# What SAGE Can Do

SAGE does a wider range of mathematics than every other open source mathematics software, partly by virtue of incorporating several of the other large mature systems.

This is a high-level overview and list of functionality that is easily available from the standard SAGE interface. (The intended reader has never heard of Maxima, GAP, Singular, Givaro, etc.). This should be aimed at SAGE-2.5, and will be released with it.

## Calculus

• SAGE has fairly complete symbolic manipulation capabilities, including symbolic and numerical integration, differentiation, limits, etc.

## Coding theory

• A wide range of basic functionality.

## Commutative Algebra

• Fast computation of Groebner basis.

## Cryptography

• Classical ciphers are well supported.

## Elementary Education

• The SAGE notebook (a graphical interface) is a useful tool for basic math education because of its flexible visualization/output capabilities.

## Finite Fields

• Very fast arithmetic over finite fields and extensions of finite fields (especially up to cardinality 2^16).

## Graphical Interface

• A web-browser based graphical interface, which anybody can easily use or share.

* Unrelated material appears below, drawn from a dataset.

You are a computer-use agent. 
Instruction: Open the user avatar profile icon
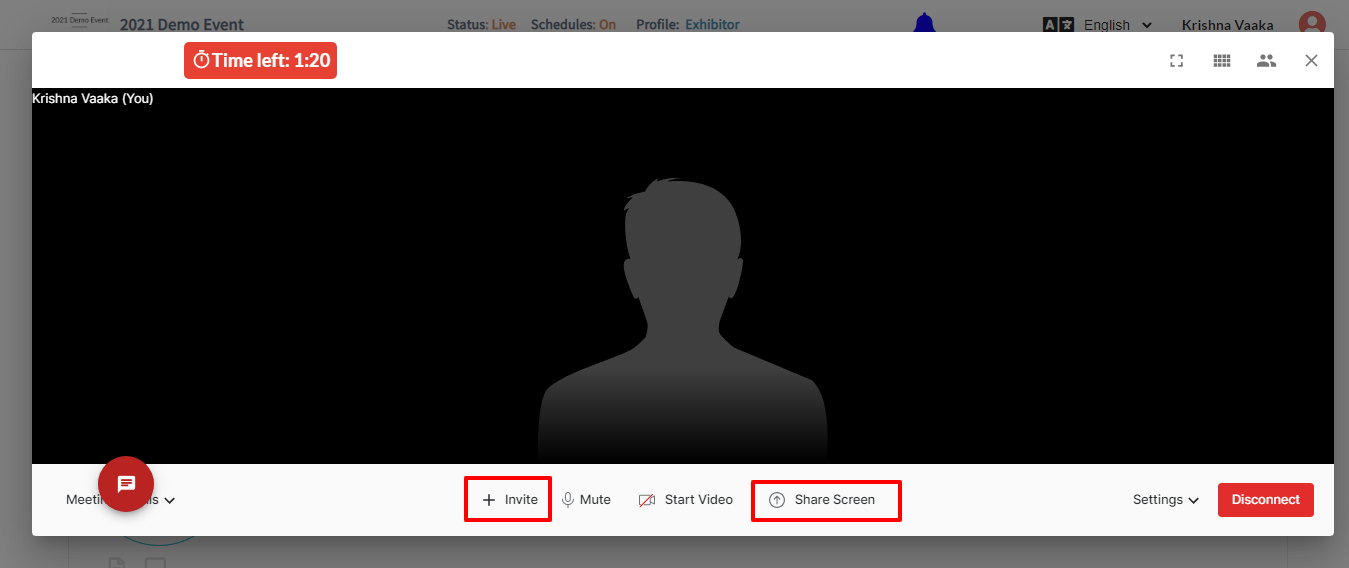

The GUI can also be used for any math software that SAGE interfaces with.
• A wiki with math typesetting preconfigured.

## Group Theory

• Permutations groups
• Abelian groups
• Matrix groups (in particular, classical groups over finite fields)

## Interfaces

• Interpreter interfaces to Axiom, CoCoA, GAP, KASH, Macaulay2, Magma, Maple, Mathematica, Matlab, Maxima, MuPAD, Octave, and Singular.
• C/C++-library interfaces to NTL, PARI, Linbox, and mwrank.

## Linear Algebra

• Compute the reduced row echelon form of e.g. dense 20,000x20,000 matrices over GF(2) in seconds and 50MB of RAM.
• Computation of reduced row echelon forms of sparse matrices.
• Fast matrix multiplication, characteristic polynomial and echelon forms of dense matrices over QQ.

## Number Theory

• Compute Mordell-Weil groups of (many) elliptic curves using both invariants and algebraic 2-descents.
• A wide range of number theoretic functions, e.g., euler_phi, primes enumeration, sigma, tau_qexp, etc.
• An optimized modern quadratic sieve for factoring integers n = p*q.
• Modular symbols for general weight, character, Gamma1, and GammaH.
• Modular forms for general weight >= 2, character, Gamma1, and GammaH.

• Elliptic Curves:
• All standard invariants of elliptic curves over QQ, division polynomials, etc.
• Compute the number of points on an elliptic curve modulo p for all primes p less than a million in seconds.
• Optimized implementation of the Schoof-Elkies-Atkin point counting algorithm for counting points modulo p when p is large.
• Complex and p-adic L-functions of elliptic curves
• Can compute p-adic heights and regulators for p < 100000 in a reasonable amount of time.

• Formal groups

## Numerical Computation

• Fast arithmetic and special functions with double precision real and complex numbers.
• Matrix and vector arithmetic, QR decomposition, system solving.